My second question has to do with commissions. Now, I don’t know about you, but in my case they pay me $ 6.50 for each contract. This is a comfortable amount of money for you, so if you have a very small amount of money, then you can spend the money. Yes, that’s right. My question is, what other platform do you prefer, or do you use a method that allows me to bypass these commissions or pay a lower commission? This is really my question.

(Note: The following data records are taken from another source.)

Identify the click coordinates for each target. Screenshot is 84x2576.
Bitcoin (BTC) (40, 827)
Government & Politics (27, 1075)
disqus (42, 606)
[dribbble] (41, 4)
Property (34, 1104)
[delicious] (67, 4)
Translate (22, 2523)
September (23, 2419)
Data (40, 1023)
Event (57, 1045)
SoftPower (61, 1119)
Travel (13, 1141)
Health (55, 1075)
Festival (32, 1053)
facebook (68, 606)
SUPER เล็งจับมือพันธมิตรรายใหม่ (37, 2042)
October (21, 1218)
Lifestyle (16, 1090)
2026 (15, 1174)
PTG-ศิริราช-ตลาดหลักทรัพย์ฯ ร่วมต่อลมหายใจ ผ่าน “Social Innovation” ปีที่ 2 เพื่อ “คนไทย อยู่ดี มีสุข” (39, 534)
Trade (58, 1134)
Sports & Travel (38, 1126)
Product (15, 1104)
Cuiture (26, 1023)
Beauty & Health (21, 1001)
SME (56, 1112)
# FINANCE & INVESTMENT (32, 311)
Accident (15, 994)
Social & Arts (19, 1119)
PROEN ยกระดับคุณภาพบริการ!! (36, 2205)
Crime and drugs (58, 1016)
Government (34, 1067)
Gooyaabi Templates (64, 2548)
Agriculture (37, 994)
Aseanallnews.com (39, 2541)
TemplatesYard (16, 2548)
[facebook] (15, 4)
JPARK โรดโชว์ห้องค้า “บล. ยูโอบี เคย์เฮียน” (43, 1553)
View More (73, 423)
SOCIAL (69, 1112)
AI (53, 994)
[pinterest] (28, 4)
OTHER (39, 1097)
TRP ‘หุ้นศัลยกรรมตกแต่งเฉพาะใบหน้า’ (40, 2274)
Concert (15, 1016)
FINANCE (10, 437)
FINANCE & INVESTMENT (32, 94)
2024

My third question is that I’m dealing with trading options, so basically it’s been going very well for 60 days. I started playing at $ 2,000 and now it’s down to $ 6,000. It wasn’t really consistent. I lost there and there, and then I won. But when I won, I finished it. What I do is read the news. I’ve also done technical analysis and I really buy and deposit money on calls, buy or deposit calls and it doesn’t expire, so the validity period is almost a year. Do you think this is just luck? Should I continue this? Should I avoid it? What do you think about that? About it. Thank you very much.
Remember, if you want to answer your question on a podcast or LIVE on Facebook and Periscope, go to the link below. OptionAlpha.com/ASK and press the big red note button in the middle of the screen and leave me a personal voicemail. There is no software to download or install and it is very easy.
Thanks for listening!
I am humble that you took the time to listen to my show and I never take it for granted. If you have any tips, suggestions, or comments about this episode or topic, feel free to add me to the comments section below.
Do you want automatic updates when new shows are aired? Subscribe to Option Alpha Podcast Before you forget it now on iTunes, Google Play, SoundCloud, iHeart Radio or Stitcher – it’s quick and easy.
Did you like the show?
Please, please, just think about accepting 60 seconds Leave an honest comment on iTunes for the option Alpha Podcast. Ratings and reviews finally useful and very grateful. They are important in the show’s rankings and I read every single one of them!
Also, if you think someone else in your social circle might benefit from the topic discussed today, please share the show use the social network buttons you see. Here we help spread the word about what we want to do in Alpha, and personal recommendations like these always have the biggest impact.